* [GIVEN PROBLEM]: Identify every line below that contains the word "this", and copy each of those lines. Case counts.

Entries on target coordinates
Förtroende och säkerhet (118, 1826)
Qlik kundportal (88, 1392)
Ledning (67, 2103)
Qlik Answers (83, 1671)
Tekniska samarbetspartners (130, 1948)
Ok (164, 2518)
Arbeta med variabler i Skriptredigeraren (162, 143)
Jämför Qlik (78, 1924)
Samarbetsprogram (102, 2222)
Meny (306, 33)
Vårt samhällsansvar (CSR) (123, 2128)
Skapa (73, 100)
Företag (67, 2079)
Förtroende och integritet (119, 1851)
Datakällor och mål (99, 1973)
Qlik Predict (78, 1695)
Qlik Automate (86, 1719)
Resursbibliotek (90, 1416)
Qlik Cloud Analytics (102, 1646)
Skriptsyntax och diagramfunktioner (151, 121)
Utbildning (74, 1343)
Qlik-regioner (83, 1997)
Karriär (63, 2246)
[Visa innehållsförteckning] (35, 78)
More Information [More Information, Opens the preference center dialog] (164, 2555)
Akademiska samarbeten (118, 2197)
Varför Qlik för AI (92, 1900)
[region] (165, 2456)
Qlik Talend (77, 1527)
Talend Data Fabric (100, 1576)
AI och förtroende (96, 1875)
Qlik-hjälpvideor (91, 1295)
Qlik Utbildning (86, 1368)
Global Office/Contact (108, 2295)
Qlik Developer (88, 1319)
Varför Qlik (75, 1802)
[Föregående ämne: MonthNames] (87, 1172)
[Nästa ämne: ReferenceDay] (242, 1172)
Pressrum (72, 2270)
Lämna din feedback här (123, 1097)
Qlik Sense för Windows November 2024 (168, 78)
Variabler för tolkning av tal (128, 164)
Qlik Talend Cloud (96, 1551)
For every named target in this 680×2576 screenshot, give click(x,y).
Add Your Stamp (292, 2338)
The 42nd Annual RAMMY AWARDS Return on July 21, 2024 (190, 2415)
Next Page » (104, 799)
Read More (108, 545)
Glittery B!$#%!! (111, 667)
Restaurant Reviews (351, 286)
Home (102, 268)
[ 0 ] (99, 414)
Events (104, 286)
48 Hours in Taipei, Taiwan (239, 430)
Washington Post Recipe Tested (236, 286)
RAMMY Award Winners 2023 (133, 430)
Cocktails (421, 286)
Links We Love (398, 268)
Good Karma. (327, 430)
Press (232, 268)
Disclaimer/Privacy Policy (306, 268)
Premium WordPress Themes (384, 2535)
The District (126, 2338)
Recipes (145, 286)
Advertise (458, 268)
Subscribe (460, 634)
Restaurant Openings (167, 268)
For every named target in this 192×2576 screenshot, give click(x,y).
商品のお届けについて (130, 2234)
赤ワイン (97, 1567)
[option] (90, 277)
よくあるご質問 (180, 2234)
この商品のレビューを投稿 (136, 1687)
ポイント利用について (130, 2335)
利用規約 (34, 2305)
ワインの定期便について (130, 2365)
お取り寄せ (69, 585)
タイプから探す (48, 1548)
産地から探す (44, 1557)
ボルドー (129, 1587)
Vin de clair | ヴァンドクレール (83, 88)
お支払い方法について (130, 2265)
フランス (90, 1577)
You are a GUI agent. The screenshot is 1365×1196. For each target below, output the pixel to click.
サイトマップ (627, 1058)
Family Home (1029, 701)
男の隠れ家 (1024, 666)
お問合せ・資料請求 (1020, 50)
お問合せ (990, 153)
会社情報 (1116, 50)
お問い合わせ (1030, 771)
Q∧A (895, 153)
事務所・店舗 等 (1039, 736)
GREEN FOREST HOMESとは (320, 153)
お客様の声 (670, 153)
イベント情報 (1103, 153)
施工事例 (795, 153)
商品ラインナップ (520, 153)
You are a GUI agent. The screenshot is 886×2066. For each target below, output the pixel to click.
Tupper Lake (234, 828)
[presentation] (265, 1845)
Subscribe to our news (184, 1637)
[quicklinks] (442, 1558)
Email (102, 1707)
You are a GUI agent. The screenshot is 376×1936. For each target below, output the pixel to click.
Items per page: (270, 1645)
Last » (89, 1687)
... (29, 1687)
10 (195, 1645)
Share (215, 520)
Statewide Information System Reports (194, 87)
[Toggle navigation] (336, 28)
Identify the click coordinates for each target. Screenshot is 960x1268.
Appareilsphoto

* [EXPECTED ANSWER]:
For every named target in this 680×2576 screenshot, give click(x,y).
For every named target in this 192×2576 screenshot, give click(x,y).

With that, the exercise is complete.